_Raw data_:
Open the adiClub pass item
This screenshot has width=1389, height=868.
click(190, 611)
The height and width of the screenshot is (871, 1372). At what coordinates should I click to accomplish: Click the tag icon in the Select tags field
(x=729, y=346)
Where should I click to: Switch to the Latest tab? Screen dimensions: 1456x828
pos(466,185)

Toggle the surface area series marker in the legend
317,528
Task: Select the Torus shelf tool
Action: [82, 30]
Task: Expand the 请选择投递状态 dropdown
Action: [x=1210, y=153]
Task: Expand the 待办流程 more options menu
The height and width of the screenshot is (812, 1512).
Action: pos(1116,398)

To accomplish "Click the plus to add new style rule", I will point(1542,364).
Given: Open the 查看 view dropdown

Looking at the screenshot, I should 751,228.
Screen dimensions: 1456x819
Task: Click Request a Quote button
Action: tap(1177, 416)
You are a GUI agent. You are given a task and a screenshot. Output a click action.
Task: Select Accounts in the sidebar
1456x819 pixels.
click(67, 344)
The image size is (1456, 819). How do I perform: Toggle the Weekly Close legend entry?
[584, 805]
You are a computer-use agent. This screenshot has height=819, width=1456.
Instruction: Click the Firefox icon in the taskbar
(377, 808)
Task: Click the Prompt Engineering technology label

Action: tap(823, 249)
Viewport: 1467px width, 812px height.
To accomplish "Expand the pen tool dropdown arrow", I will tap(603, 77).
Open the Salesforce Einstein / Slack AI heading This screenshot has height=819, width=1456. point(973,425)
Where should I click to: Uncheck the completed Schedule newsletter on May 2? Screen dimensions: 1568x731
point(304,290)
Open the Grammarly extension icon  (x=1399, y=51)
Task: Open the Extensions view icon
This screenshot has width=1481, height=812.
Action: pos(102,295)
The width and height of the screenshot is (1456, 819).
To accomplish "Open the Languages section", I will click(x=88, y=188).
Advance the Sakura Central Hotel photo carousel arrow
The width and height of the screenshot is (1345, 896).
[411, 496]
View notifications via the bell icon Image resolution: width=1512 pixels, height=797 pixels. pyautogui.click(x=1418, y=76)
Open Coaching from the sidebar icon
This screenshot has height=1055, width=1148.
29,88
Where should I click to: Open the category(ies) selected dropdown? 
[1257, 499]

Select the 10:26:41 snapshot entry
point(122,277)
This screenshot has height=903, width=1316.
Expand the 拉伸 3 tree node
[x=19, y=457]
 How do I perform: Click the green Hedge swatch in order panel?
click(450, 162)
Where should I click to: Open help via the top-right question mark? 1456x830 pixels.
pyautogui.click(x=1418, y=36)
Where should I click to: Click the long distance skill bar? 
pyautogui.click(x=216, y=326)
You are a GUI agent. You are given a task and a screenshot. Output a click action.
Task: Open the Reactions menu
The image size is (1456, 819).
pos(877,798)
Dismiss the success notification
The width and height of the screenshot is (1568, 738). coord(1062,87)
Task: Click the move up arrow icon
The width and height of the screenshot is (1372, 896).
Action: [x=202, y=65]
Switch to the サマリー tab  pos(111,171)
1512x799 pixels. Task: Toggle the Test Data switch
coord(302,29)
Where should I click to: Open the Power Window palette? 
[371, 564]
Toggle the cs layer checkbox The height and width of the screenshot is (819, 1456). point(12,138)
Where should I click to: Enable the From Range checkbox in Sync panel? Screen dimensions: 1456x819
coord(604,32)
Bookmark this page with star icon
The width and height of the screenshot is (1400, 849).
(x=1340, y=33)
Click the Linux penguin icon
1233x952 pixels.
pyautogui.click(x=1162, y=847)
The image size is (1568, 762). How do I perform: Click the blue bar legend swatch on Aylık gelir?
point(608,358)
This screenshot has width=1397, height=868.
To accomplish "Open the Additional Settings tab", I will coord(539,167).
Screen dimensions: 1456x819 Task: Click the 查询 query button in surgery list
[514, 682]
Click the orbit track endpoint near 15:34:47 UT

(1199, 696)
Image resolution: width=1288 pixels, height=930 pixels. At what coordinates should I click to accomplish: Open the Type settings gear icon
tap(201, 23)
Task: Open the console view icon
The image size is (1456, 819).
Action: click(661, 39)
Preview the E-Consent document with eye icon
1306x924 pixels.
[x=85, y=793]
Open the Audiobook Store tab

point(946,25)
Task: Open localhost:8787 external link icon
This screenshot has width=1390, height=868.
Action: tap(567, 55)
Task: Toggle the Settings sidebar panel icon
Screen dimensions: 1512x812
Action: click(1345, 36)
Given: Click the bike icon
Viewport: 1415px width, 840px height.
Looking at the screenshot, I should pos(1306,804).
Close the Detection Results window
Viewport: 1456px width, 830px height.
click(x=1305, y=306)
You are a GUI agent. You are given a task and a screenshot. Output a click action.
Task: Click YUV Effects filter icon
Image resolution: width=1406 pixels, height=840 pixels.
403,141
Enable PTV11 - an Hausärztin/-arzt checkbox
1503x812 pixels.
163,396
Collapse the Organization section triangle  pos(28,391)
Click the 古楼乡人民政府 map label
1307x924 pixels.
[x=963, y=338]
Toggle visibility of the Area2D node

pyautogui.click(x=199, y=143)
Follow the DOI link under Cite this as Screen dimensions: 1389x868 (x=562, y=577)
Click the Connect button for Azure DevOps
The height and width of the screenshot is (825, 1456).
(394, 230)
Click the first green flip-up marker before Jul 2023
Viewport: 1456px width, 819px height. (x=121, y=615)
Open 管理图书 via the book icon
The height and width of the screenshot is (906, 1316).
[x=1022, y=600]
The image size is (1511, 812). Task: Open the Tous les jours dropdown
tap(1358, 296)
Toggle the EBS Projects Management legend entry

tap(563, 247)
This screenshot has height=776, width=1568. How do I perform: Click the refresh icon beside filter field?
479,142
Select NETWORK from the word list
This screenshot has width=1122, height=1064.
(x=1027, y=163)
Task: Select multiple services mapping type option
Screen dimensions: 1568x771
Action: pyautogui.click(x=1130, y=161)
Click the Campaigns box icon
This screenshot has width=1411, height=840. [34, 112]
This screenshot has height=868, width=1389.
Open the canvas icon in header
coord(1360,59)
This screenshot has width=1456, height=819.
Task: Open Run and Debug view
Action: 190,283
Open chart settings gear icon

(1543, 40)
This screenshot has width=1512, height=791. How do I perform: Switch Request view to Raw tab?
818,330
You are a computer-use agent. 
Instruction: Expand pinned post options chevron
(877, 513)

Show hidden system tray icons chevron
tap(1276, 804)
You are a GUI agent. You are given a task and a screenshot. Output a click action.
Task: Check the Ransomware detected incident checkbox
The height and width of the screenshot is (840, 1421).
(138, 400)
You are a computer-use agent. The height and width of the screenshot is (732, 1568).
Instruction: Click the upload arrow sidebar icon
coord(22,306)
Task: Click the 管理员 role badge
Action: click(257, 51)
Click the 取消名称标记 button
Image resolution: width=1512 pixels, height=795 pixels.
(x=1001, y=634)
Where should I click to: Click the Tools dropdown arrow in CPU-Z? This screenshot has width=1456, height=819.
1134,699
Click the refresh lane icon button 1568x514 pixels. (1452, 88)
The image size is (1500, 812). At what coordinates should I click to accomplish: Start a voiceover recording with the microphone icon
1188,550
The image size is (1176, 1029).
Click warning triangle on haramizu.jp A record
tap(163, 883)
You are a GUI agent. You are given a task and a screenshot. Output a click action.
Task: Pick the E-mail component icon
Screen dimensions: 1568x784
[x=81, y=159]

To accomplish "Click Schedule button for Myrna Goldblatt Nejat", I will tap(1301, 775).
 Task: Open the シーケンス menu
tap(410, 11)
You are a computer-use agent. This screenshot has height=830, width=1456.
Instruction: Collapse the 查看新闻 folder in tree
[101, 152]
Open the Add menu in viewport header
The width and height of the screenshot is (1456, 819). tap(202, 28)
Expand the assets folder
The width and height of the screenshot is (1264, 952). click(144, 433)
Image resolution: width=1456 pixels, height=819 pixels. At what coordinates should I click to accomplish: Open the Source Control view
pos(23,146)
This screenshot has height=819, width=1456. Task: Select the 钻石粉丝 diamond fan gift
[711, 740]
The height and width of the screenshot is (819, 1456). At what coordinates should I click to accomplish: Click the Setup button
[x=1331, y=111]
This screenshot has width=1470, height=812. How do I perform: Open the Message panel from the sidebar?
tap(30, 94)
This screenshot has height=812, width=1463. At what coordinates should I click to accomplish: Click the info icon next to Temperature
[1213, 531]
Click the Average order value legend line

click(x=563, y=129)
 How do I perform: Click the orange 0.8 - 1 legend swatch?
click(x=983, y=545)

_Your assignment_: Copy each line of the records that has "link" in it.

_Expected answer_:
Task: Open localhost:8787 external link icon
Follow the DOI link under Cite this as Screen dimensions: 1389x868 (x=562, y=577)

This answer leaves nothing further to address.